Begin at the line that holds "Share post using paper plane icon" and copy each line exactly until the data below ends, including that last line but no pictures.
+ + + +
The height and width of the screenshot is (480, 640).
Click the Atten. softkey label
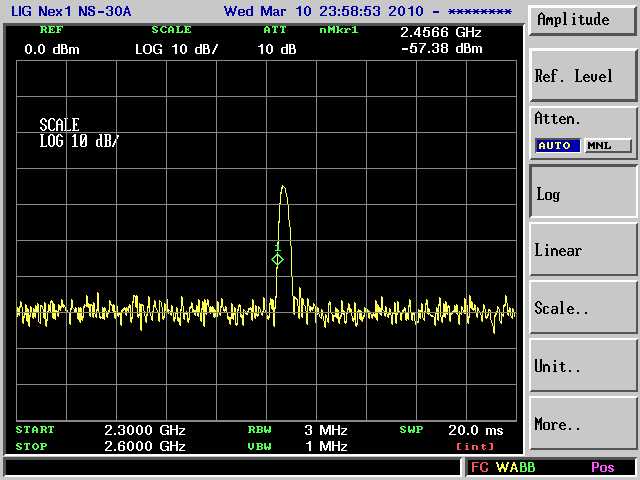(558, 119)
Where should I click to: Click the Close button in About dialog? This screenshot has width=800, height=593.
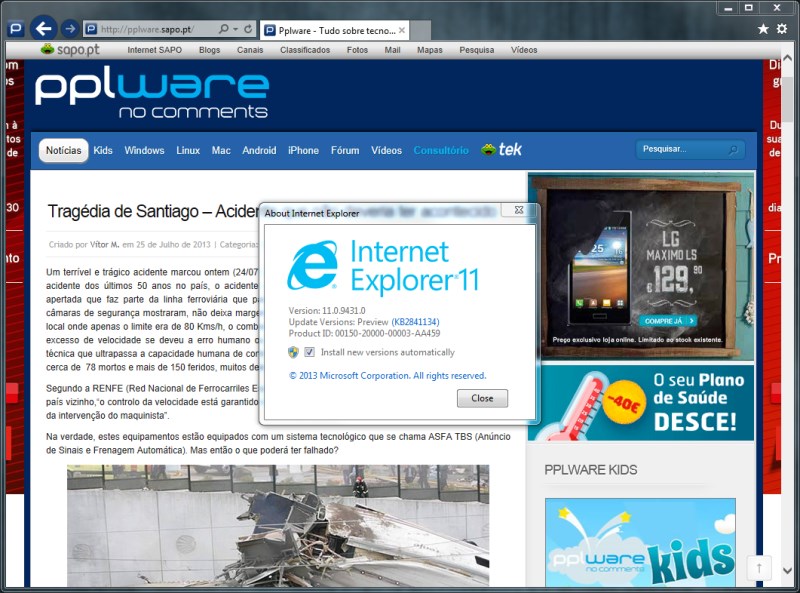point(482,398)
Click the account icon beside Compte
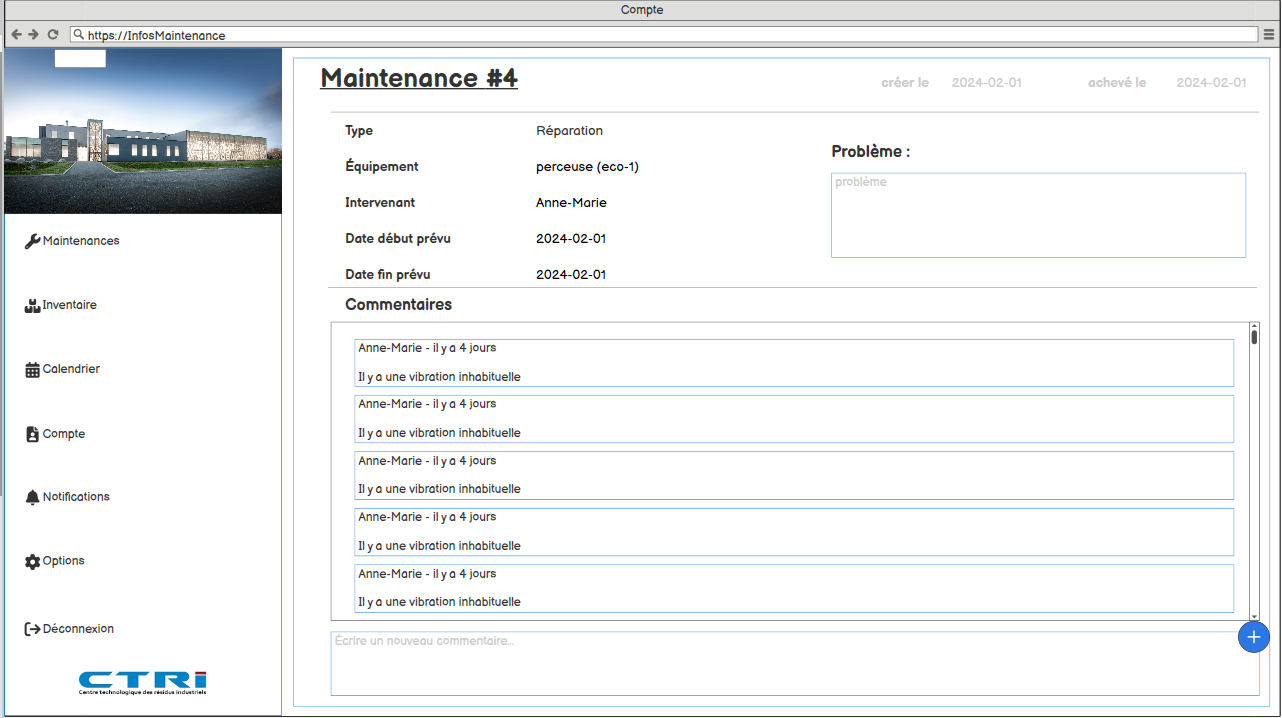This screenshot has height=718, width=1282. pos(32,434)
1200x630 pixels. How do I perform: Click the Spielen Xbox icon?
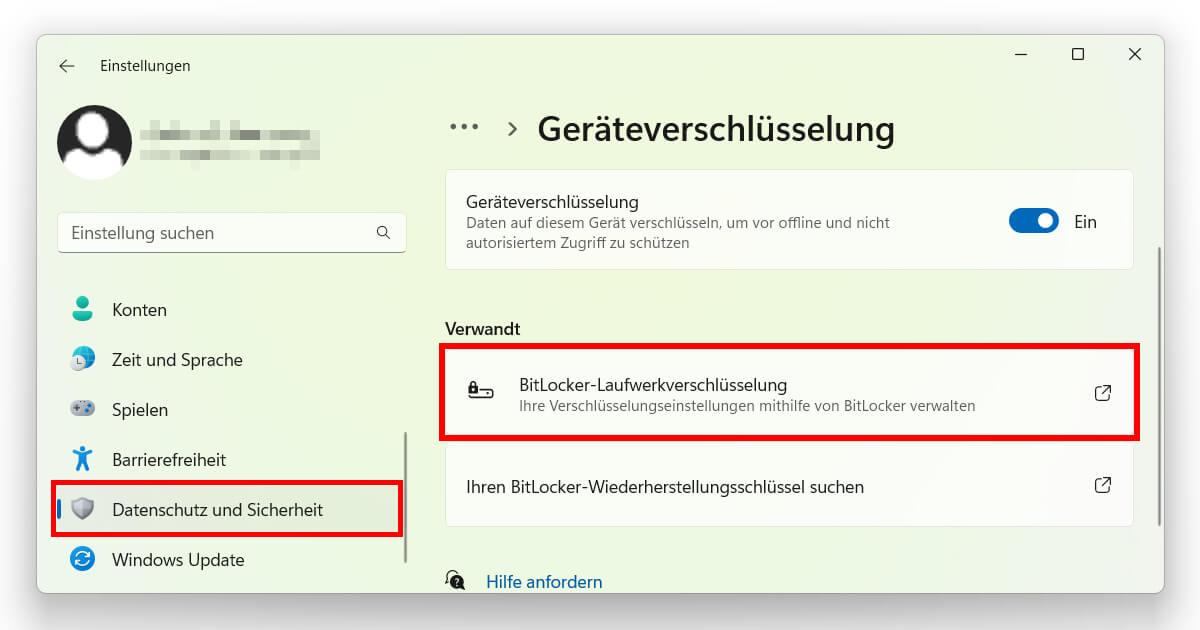coord(81,409)
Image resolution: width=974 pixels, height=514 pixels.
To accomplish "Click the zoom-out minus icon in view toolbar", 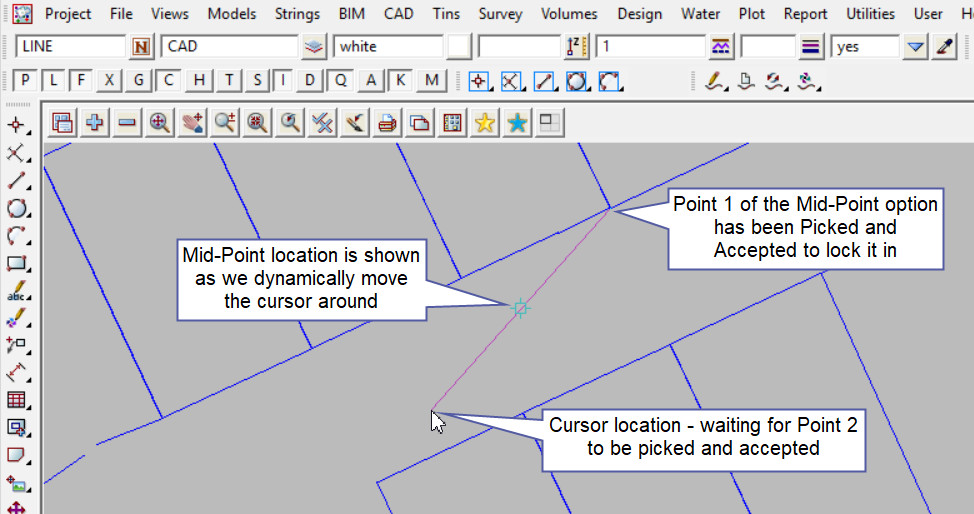I will (x=127, y=122).
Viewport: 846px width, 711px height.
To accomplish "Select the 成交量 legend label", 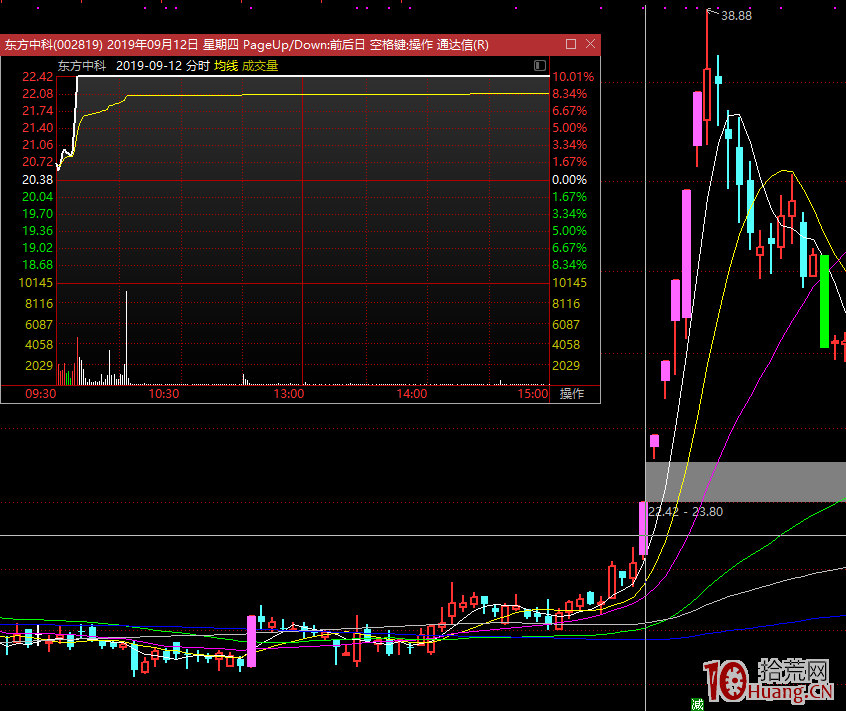I will [260, 65].
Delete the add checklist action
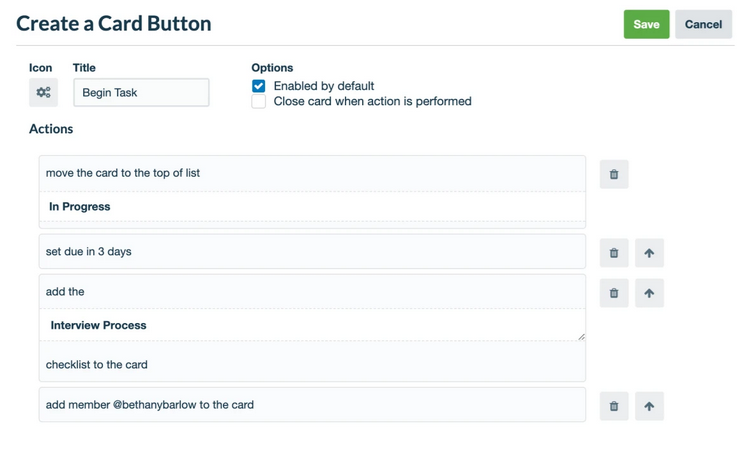This screenshot has width=737, height=450. pos(614,293)
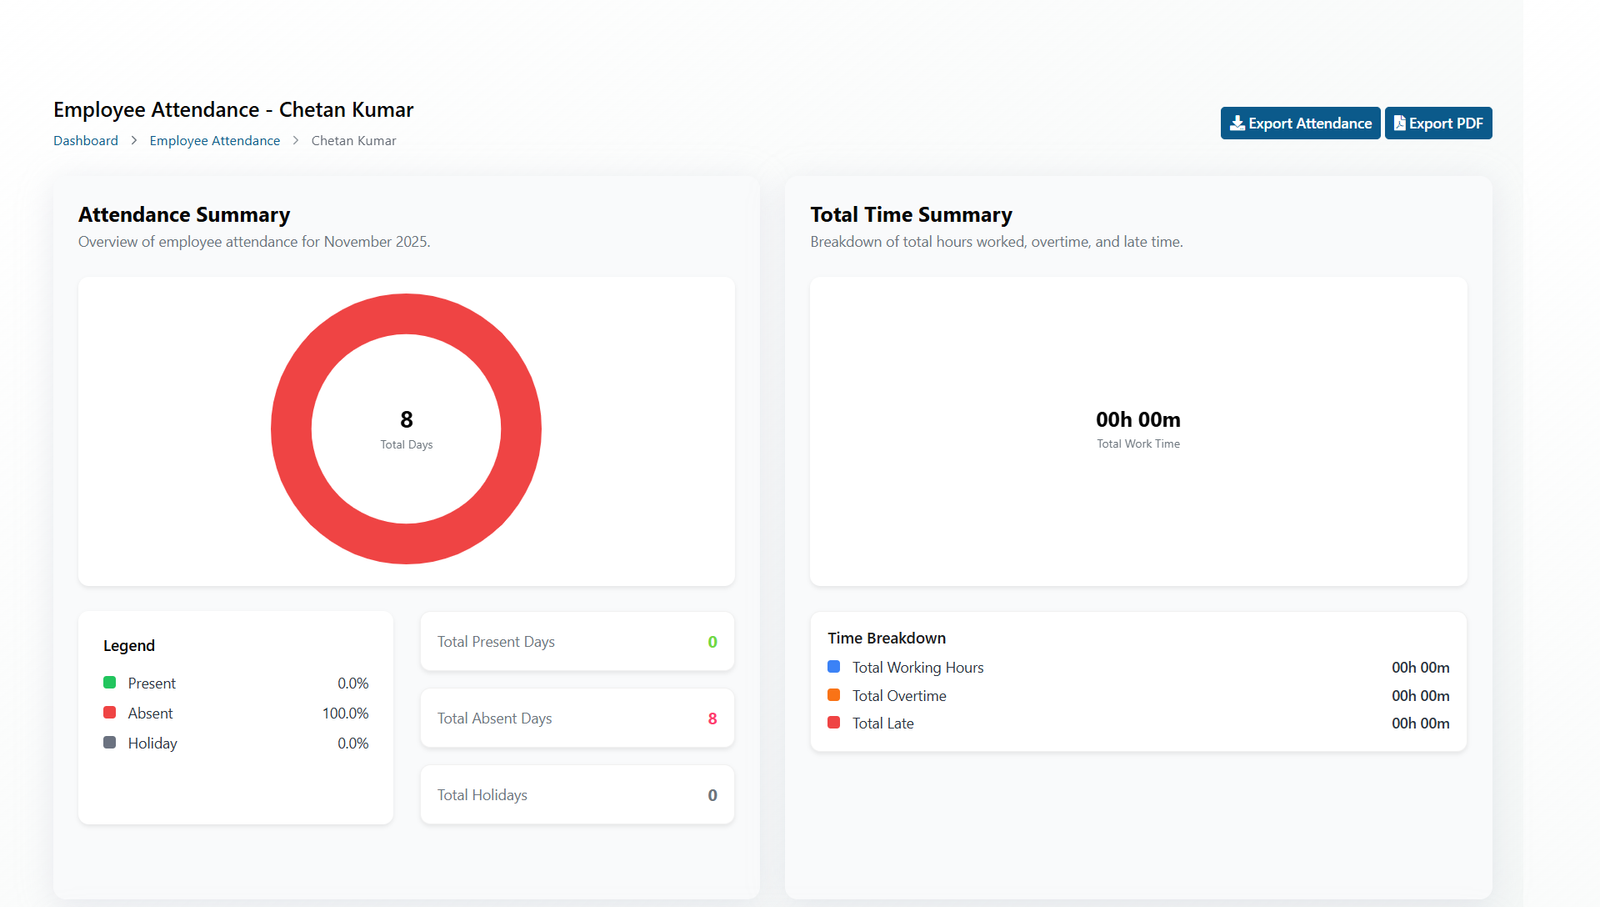Click the download icon in Export Attendance

(1237, 123)
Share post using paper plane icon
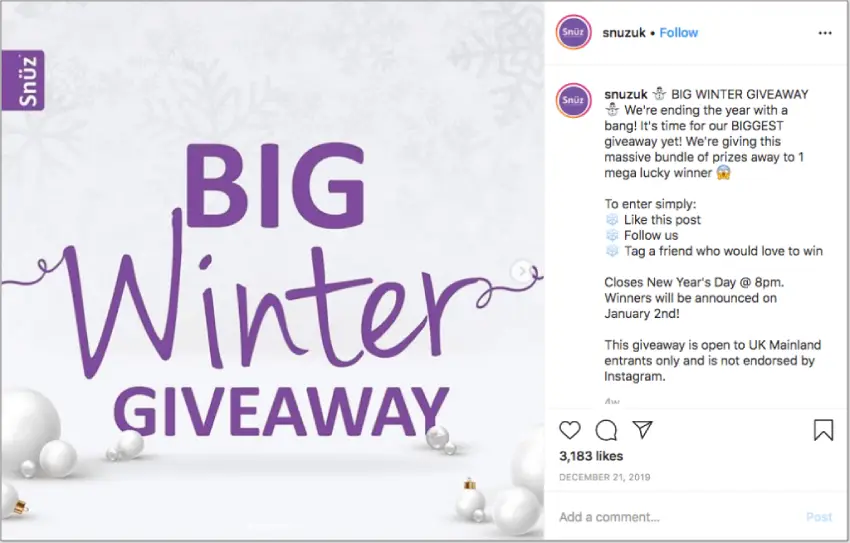This screenshot has width=850, height=543. [642, 429]
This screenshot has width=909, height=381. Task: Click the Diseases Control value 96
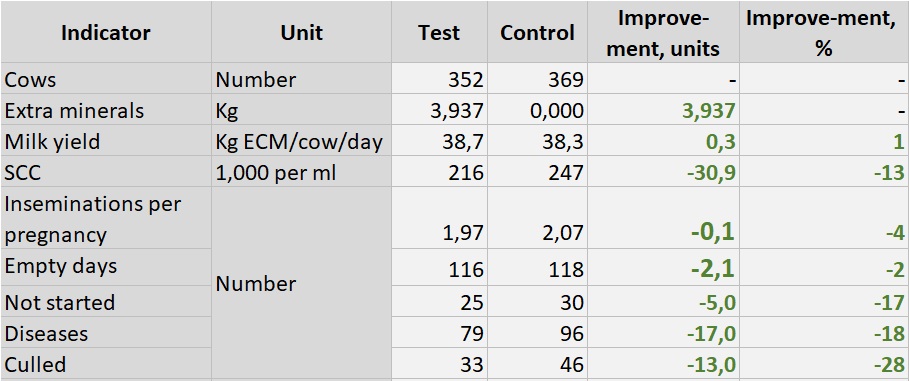537,333
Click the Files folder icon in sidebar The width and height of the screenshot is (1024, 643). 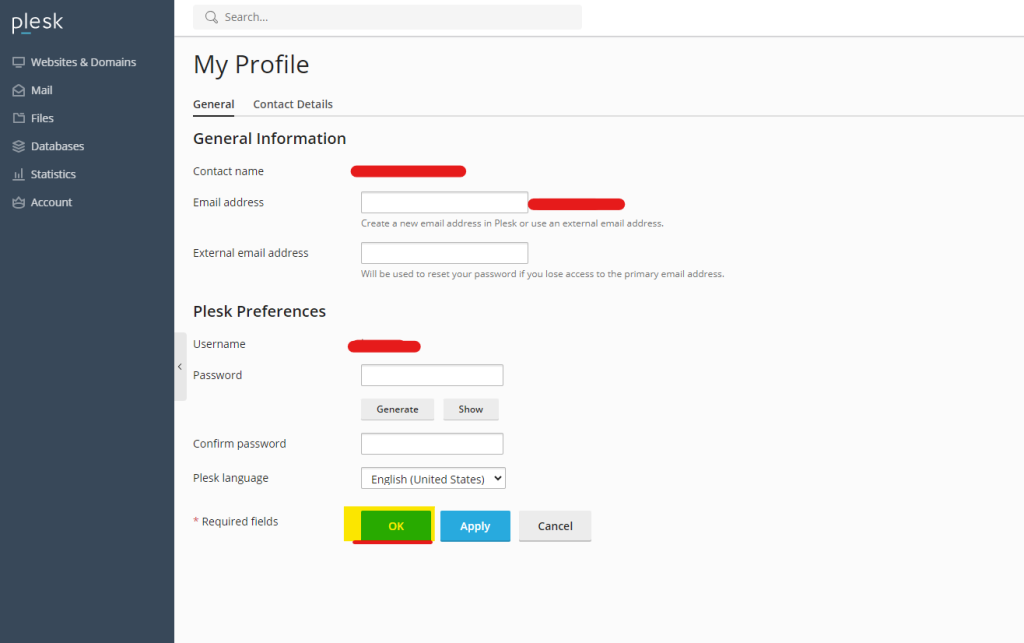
+ + + +
- _RESULT OF THIS TASK_
Share post using paper plane icon
This screenshot has width=850, height=543. [642, 429]
This screenshot has width=909, height=381. Task: Click the Diseases Control value 96
537,333
Click the Files folder icon in sidebar The width and height of the screenshot is (1024, 643). 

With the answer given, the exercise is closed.